Ci avviamo velocemente verso l'estate. Oggi PAU, prove di accesso all'Università per mio figlio minore, rito di passaggio non esento di difficoltà. Levataccia anche per me, che mi devo preparare per andare a scuola e continuare a correggere i compiti degli alunni del terzo NI, altro rito di passaggio.
La jacaranda davanti alla finestra dello studio dove ora scrivo sta per sbocciare in fiori azzurri. Sarà la prima volta nei cinque anni che abitiamo questa casa con giardino comunitario.
Di che cosa dovrei parlare, dello sciopero di ieri, della macchia di petroleo del Golfo del Messico, delle misure di riduzione della spesa pubblica della Merkel, che tra l'altro ha toccato i numeri dell'esercito? Tutte cose che ho sentito alla radio mentre accompagnavo, come dicevo, mio figlio al treno...
[La Scuola sotto la neve, 8 marzo 2010, foto di Georgina Carbó?]
Di colpo siamo a maggio.
Non so con che cosa mi sono distratta... credo di essermi addormentata alla fine di settembre, che iniziavamo le lezioni (facce nuove, facce già conosciute, un via vai di sorrisi, ciao, hai un momento per me?, senti, io,... ) ed ora che mi sveglio siamo già a maggio e sta finendo l'anno scolastico, che è poi il mio anno, il mio tempo da quando avevo cinque anni e mi hanno finalmente portata a scuola -non ne potevo più, di casa, io figlia unica, da sola con la mi mamma e la nonna-... sta finendo l'anno scolastico e poi tutti quei rapporti da cui è intessuta la vita di tutti i giorni, le classi, gli alunni, spariscono per me ed io per loro.
Intanto che crediamo di stare, noi, aiutando ad imparare qualcosa -una lingua- e di stare lì per impararla (gli alunne, le alunne, loro), qualcos'altro, la vita? sta circolando tra di noi.

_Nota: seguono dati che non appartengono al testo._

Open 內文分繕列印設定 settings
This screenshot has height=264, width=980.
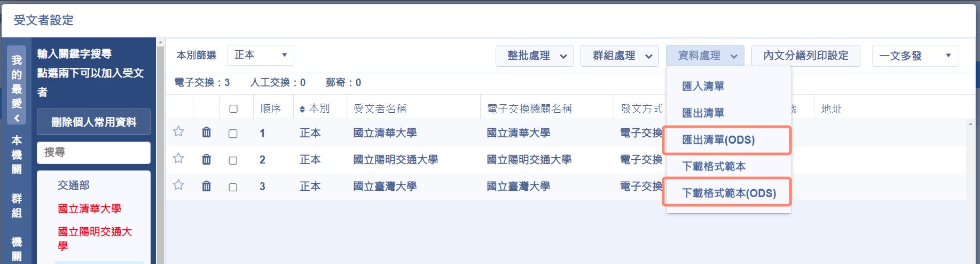pos(805,56)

Passiamo ore ed ore insieme, a litigare con i testi, con i fogli in mano, muovendo sedie (mai ben collocate a gusto mio), sparlando della qualità dell'immagine del video, allegando poi documenti via Internet, fornendo spiegazioni, ... loro: Non son potuta venire ieri ... posso fare il controllo del libro mercoledì? - Questo?, noi, No, tra quindici giorni ...

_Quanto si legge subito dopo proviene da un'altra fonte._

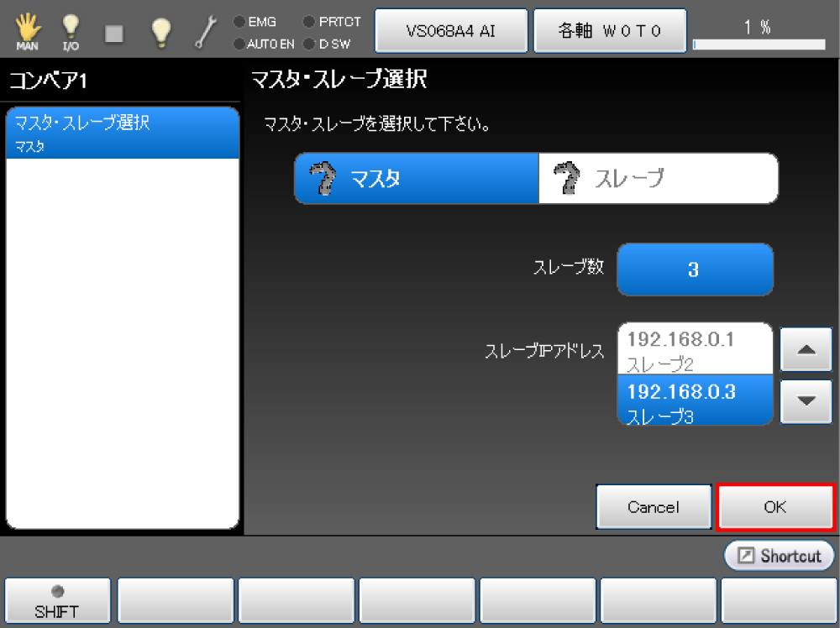The image size is (840, 628).
Task: Select the マスタ option
Action: [x=417, y=178]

Ci vediamo tra di noi più ore di quante vediamo figli, compagni o compagne, suocere, mamme, ... Va a finire che, delle alunne, degli alunni, ne sappiamo più che dei propri compagni, figlie e papà:
Chi ha subito un intervento, chi ha trovato finalmente lavoro, chi sono già nove mesi di disoccupazione; ad una le è morta la madre, all'altro la moglie gli si è ammalata. Chi ha il cane, chi ha adottato una gattina; chi sparisce perché deve seguire il figlio durante il pomeriggio a casa, chi sta preparando un lungo viaggio, chi ha consociuto qualcuno di molto particolare, chi si sta separando, chi sa cucinare chi la cucina non ce l'ha ancora nella casa nuova, chi scrive, chi ha iniziato un corso di medicina naturale... Chi si è laureata, chi ha un fratellino e lo accompagna a scuola, chi fa i compiti in cucina, ...
Tutte queste cose ed altre sappiamo ed altre ancora le intuiamo, crediamo di saperle quella volta che in classe c'è stata una parola più alta dell'altra, un discorso ara parlaré en català perquè m'entengueu tots..., eggià, quell'altra volta che non siete arrivati all'ora di sempre e quando avete detto che preferivate lavorare da soli...
E di colpo, maggio, ed ognuno parte per la sua strada. E noi accoglieremo altri studenti l'anno prossimo, e voi altre cose (forse un'altra volta un corso d'italiano) perché bisogna cambiare nella vita e mai fermarsi, e tutto questo si sta già preparando ora, che siamo solo a due maggio, e lo so, sarà come sempre, non so veramente, non saprei dire che cosa mi ha fatto distrarre...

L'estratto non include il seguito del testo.